Page extract.

As part of our ongoing effort to aid your business in navigating these uncertain times, below is part 2 of our newsletter series with FAQs relating to potential relief programs for small businesses under the recently passed CARES Act.
1. Does My Business Qualify for the Paycheck Protection
A small business may apply for a Paycheck Protection Program Loan (“PPP Loan”) through June 30, 2020. The CARES Act specifically provides that each loan is nonrecourse to the shareholders, members and partners of the borrowing business. The loan is available to businesses with less than 500 employees, including 501(c)(3) charities (although not all 501(c) entities are eligible). The loan is guaranteed by the SBA and small businesses may apply for the loan through SBA approved banks. A business may qualify for a loan up to a maximum of $10,000,000 or 2.5 times the average monthly gross payroll (whichever is less), which amount includes all payroll taxes, employer-paid medical benefits, and profit sharing. When calculating monthly payroll, remember that higher compensated employees are capped at $100,000 annually.
The loan may only be used to cover the following expenses: 1) payroll; 2) employer group health care benefits; 3) interest on mortgage obligations; 4) rent; 5) utilities; and 6) interest on other debt incurred before February 15, 2020.
2. If My Business Furloughs or Layoffs Employees Does That
Affect the PPP Loan Forgiveness?
Yes, laying off employees will impact forgiveness. First, it is important to know that the PPP Loan may be forgiven in whole, or in part, as long as the funds are used for a forgivable purpose, as stated above and certain levels of employment and employee compensation are maintained. The business will have to document and prove that the proceeds were used for the allowable expenses as stated above. However, the SBA has clarified that not more than 25% of the loan forgiveness amount may be attributable to non-payroll costs.

Data shown.
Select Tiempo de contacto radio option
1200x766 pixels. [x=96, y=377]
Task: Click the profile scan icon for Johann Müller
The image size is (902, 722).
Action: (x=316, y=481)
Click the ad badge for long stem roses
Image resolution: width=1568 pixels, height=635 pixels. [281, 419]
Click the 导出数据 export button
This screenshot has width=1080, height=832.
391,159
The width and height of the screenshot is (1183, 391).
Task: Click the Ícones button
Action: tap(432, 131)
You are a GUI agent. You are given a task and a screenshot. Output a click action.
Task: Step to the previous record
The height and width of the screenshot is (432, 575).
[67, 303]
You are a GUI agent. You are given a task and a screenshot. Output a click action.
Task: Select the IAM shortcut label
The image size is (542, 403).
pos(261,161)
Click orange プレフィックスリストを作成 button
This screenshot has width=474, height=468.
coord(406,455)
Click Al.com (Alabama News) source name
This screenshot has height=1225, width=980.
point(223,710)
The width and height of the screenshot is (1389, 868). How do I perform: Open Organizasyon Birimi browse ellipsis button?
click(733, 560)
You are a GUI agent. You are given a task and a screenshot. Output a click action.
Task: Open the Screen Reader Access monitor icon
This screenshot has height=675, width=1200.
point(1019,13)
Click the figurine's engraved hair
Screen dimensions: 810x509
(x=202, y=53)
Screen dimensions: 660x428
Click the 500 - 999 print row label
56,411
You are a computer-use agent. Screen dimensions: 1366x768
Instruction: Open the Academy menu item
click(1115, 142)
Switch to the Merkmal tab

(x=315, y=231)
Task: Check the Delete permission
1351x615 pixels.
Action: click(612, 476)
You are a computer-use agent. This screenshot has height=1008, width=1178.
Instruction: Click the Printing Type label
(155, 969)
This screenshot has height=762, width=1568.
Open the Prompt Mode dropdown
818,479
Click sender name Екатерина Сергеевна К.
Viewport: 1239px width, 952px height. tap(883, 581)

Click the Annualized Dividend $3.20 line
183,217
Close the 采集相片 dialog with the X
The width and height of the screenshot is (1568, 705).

Problem set.
a - According to the CARES Act newsletter, through what date may a small business apply for a PPP Loan?
b - Carry on the CARES Act newsletter from its last sentence.
These lines were drawn from a different source than the newsletter.

Task-by-task outputs.
a - June 30, 2020.

b -
Next, it is important to remember that employment and compensation levels will be a significant factor in the rate of forgiveness of the loan. The amount of forgiveness for the loans will be reduced if the business reduces its workforce or reduces the salary or wages paid to an employee by more than 25%, during the eight weeks after the origination of the loan as compared to prior periods. In other words, layoffs of your employees will reduce the amount of loan forgiveness, as well as reducing salaries by more than 25%. However, these reductions may be avoided if the employees are rehired and the salaries are reinstated no later than June 30, 2020.
3. Are There Any Other Resources for Distressed Businesses
Due to the Coronavirus Pandemic?
The CARES Act also expanded the availability of the Economic Injury Disaster Loans (“EIDLs”) to help overcome the temporary loss of revenue experienced as a result of the pandemic. The loan is available in an amount up to $2,000,000. These loans are directly from the Treasury, not from the bank. However they are SBA loans, subject to restrictions, such requiring that the business have fewer than 500 employees, with revenue that does not exceed certain caps. These loans also may be available to 501(c) entities that would not be eligible for the PPP Loans.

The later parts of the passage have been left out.